Subcorpus not found - Advanced Wordlist search fail when adding any Text types

35 views
Skip to first unread message

Valdis Saulespurens

unread,
Oct 12, 2023, 8:18:08 AM10/12/23
to NoSketch Engine
All of our corpuses (at nosketch.lnb.lv) fail when using Advanced Wordlist search with any  Text type filters.

The error message is as follows:

Something went wrong…
Subcorpus "###8853811370775438242###" not found

  • Advanced Wordlist find works with regular find(words,lemmas)
  • Find Fails As soon as you add additional filters from any of Text types
Depending on corpus type we have author, title, firstPublished and other Text types, but all of them fail in Advanced Wordlist find filter.

The Subcorpus hash ###numbers###  error changes numbers depending on the type of filter you choose, but it always fails..

My hypothesis is that there is some issue with indexing possibly from incorrect configuration file?

What is puzzling that these same Text types filter WORK on Advanced concordance search.

Any ideas, maybe there are log files to inspect?

Sincerely,
   Valdis Saulespurens
Researcher National Library of Latvia


PSS Simple 4 core VPS - 16GB RAM
Ubuntu 18.04.1 LTS
Python 2.7.17
Python 3.6.9 - 

Crystal 2.14,
Bonito 4.24
Manatee 2.167

Tomáš Svoboda

unread,
Oct 12, 2023, 9:21:17 AM10/12/23
to NoSketch Engine, valdis.sa...@gmail.com
Dear Valdis,
I see that you are using more than three years old NoSketch, so it is not easy to give you good advice.
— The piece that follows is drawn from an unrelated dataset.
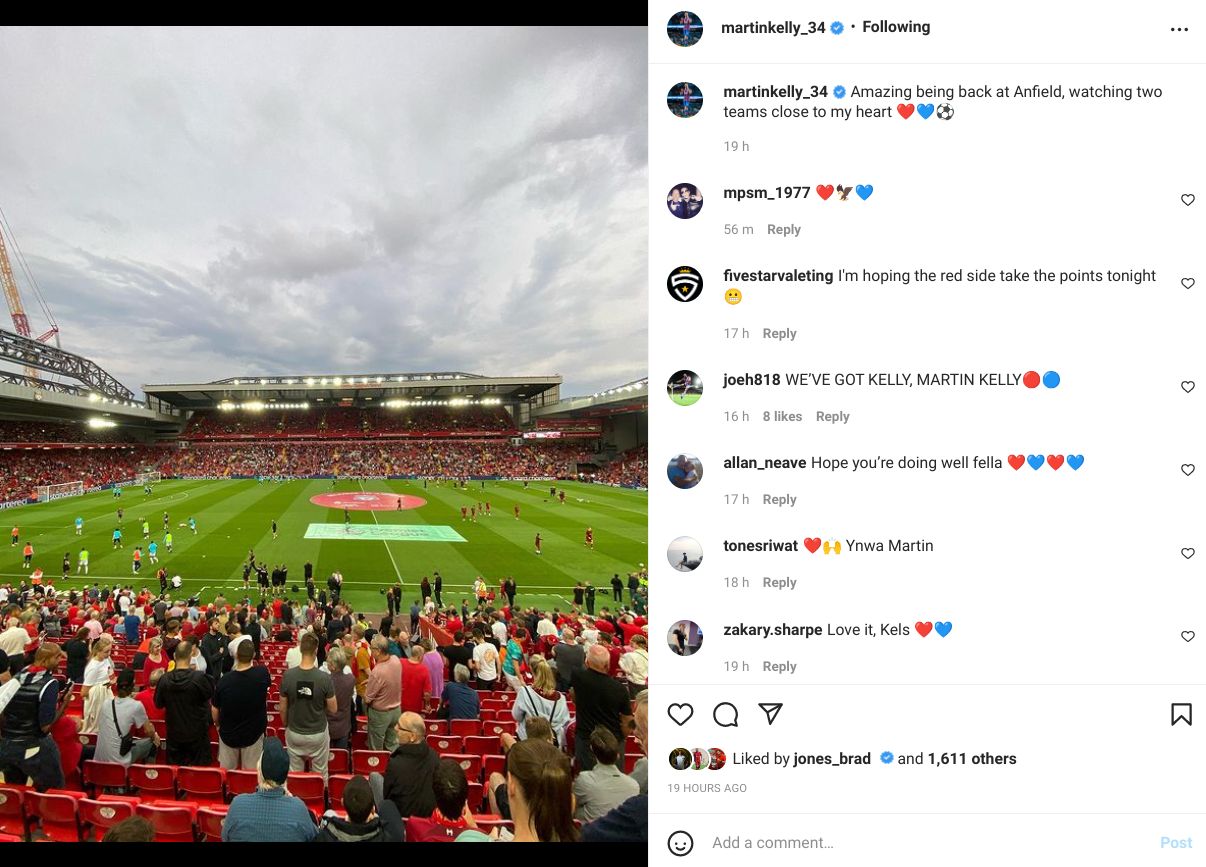1206x867 pixels.
Task: Focus the Add a comment field
Action: (x=925, y=843)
If you can, please, update your Manatee, Bonito and Crystal.

Anyway, my best quess is that your web server does not have permission to write to the subcorpus directory. The path to the directory is in the run.cgi in the "subcpath" variable.


Best regards!

Tomas
Dne čtvrtek 12. října 2023 v 14:18:08 UTC+2 uživatel valdis.sa...@gmail.com napsal:

Valdis Saulespurens

unread,
Oct 13, 2023, 8:14:53 AM10/13/23
to NoSketch Engine, tomas....@sketchengine.co.uk, Valdis Saulespurens
Thank you Tomas for advice!

We do plan to upgrade to latest  versions as soon as possible.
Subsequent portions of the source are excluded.